Les mécanismes juridiques et techniques à mettre en oeuvre seraient alors les suivants :

✅ S’agissant des images fournies par l’artiste pour entrainer l’IA :

Juridiquement, on peut faire une licence de l’artisite à la plateforme, pas de difficulté, c’est classique.

Techniquement, cela suppose de construire la plateforme de façon à ce que chaque style soit “en silo” et qu’il soit bien possible d’arrêter toute génération dans un style donné lorsque l’artiste concerné arrête de travailler avec la plateforme.

✅ S’agissant des images générées par les utilisateurs:

  • Qui a les droits sur ces images?
    • On pourrait se poser la question de la plateforme, mais en pratique, son intérêt commercial est d’avoir des utilisateurs, ce qui suppose qu’ils puissent facilement utiliser les images qu’ils génèrent 👉 au delà du débat juridique, la plateforme aura plutôt intérêt à ne rien revendiquer et à laisser les doits aux utilisateurs.
    • Alors l’utilisateur? Pour avoir des droits, il faudrait qu’il mette l’empreinte de sa personnalité dans l’oeuvre générée, qu’il y  intègre son propre apport créatif (la fameuse originalité cf ci-dessus….). Pas évident quand il demande expressément à utiliser le style de quelqu’un d’autre.
    • Alors l’artiste à l’origine du style? Pas évident non plus puisque son apport dans l’oeuvre générée sera le style lui-même, qui n’est pas protégeable.
    En pratique, on peut en réalité anticiper que que la plupart des outputs ne seront pas protégeables car ne remplissant pas cette conditions d’originalité.
  • Se pose alors la question des éventuelles restrictions que l’artiste voudrait poser.
  • En effet, il ne voudra pas forcément que son style soit associé à tout type d’usage (par exemple : une utilisation politique). Il pourrait vouloir autoriser un usage à titre gratuit mais pas à titre commercial.
  • Le premier réflexe en tant que juriste serait de passer par une licence, pour encadrer ce que l’utilisateur de la plateforme a le droit de faire avec l’oeuvre générée.
  • Mais pour faire une licence, il faut des droits sur l’output, détenus par l’artiste ou par la plateforme. Sinon la licence sera sans objet et donc nulle, et toutes les restrictions qu’on aurait pu poser tomberont.
  • Or on l’a vu plus haut, il sera difficile / rare que l’artiste ou la plateforme ait ce type de droits.
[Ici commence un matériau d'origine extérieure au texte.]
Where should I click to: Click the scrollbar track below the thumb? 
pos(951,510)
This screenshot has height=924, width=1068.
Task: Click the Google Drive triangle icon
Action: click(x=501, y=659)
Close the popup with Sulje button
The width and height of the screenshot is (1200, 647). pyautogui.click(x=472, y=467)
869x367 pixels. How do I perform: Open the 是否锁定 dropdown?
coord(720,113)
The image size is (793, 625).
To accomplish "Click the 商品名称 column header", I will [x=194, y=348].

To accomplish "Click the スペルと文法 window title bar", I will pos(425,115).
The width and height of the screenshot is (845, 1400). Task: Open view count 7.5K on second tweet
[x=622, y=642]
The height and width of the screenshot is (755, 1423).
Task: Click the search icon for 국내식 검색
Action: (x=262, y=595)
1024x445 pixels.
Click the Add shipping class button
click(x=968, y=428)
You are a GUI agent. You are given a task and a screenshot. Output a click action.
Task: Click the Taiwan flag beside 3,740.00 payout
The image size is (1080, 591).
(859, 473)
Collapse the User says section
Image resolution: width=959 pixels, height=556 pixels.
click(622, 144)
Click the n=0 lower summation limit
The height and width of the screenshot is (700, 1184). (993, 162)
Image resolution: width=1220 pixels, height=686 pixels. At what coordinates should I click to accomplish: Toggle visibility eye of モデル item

La solution est 100% contractuelle.

Le contrat permet de mettre une protection ou des limites là où la loi n’en posait pas. C’est comme ça que fonctionne un accord de confidentialité par exemple.

On pourrait faire la même chose ici, en encadrant par contrat l’usage des outputs.

Le mécanisme global serait alors le suivant :

1️⃣ Dans la licence de l’artiste à la plateforme sur l’utilisation de ses images à des fins d’entrainement, l’artiste indique ce qu’il autorise ou non en termes d’utilisation de son style.

2️⃣ La plateforme répercute ces limitations non pas sous forme de licence mais sous forme d’engagement contractuel de l’utilisateur de respecter les limitations indiquées par chaque artiste. Cet engagement se manifeste via l’acceptation des conditions générales de la plateforme.

3️⃣ La plateforme veille à indiquer clairement à l’utilisateur les restrictions applicables à chaque style, avant que l’utilisateur ne l’utilise.

👉 Le contrat, par sa souplesse et par la force obligatoire de ses dispositions pour les parties qui l’acceptent, permet de reconstituer une protection et de valoriser là où la loi ne le fait pas.